Adding '90s expectations to Dickens classic

There's no such thing as too much Charles Dickens on TV. It is virtually impossible for a film to capture all the varied subtleties that make his novels so compelling.

Remakes seem to shed more light on the original stories, illuminating various nooks and crannies one might not have noticed before.

"Great Expectations" has been produced several times, the best version being David Lean's brilliant 1946 film.

But not even Mr. Lean could capture the full depth and breadth of the novel. That's why Masterpiece Theatre's handsome new interpretation (PBS, May 9 and 10, 9-10:30 p.m.) is cause for popcorn.

Lean's gothic style - lots of deep shadows and twilight scenes, frightening faces leering up out of the dark, and a monstrous fairy-tale villainess - captured the power of the story's mythic dimension.

In the new version, director Julian Jarrold and producer David Snodin were looking for a more realistic approach to speak to a '90s audience. In this rendering, all the shadows are hidden in the human heart, rather than displayed on screen. But the monsters are all the more scary for being truly human.

This "Great Expectations" is no fairy tale. It's a harsh narrative of child abuse and the dysfunction such abuse can cause. And if the filmmakers take rather alarming liberties with the plot at times, they at least offer a legitimate promise of eventual healing, which was absent in earlier screen versions.

"We decided to be modern, but not self-consciously modern," Mr. Snodin says. "We are respectful of the spirit of the book. It is in no sense a radical departure - we wanted to take a book of timeless quality and visit it by a particular generation."

As the story opens, little Pip is running from escaped convict Magwich, who captures him, frightens him, and lets him go.

Pip rises in the middle of the night to steal food for the felon from the larder of his sister - a mean-spirited, spiteful woman who punishes the child at every turn.

The convict is apprehended and deported to Australia. Meanwhile, Pip is hired to play with the rich, bitter Miss Havisham's adopted daughter, the beautiful Estella.

Miss Havisham (Charlotte Rampling) wants Estella to break Pip's heart, as her own heart was broken 30 years earlier. Estella is her revenge on all men.

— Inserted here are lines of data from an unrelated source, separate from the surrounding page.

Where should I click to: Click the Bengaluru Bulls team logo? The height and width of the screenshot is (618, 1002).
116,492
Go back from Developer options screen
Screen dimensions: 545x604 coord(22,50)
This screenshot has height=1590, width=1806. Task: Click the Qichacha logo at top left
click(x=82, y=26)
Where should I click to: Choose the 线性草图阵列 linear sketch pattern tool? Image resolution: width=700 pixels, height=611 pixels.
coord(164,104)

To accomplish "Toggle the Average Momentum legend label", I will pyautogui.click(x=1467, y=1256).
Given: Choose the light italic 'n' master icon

And so Estella is brought up to have no heart - a wicked upbringing indeed. And Miss Havisham ensures Pip's heartbreak by allowing him to believe that she will lift him out of his position as a blacksmith's apprentice to become a gentleman. But when he is lifted up, it is by another hand than hers - though he does not know it.

And so Pip becomes a gentleman after all - but class distinctions do not delineate worth in Dickens. Pip faces disillusionment about his benefactor before his humanity is reclaimed and he can renew his relationship with the one person who has loved him all his life - his blacksmith brother-in-law.

The search for identity is a powerful 20th-century theme, but it lies at the heart of Dickens's 19th-century story. So director Jarrold wanted his grown-up Pip to be a tad more pro-active than the book's hero.

Ioan Gruffud plays him with more spirit and more passion than others have: When he stands up to Miss Havisham, he is less hurt than outraged.

"Pip's journey is the moral side of the story," Jarrold says, "from someone who becomes a snob and irresponsible to someone who begins to value his own origins ...."

"A great book has many themes," producer Snodin adds. "One doesn't want to be reductive - to lessen its mythic form - the power of myth is part of it.

"But one of the most important themes is that we must live according to the way we are, not according to the expectations imposed on us."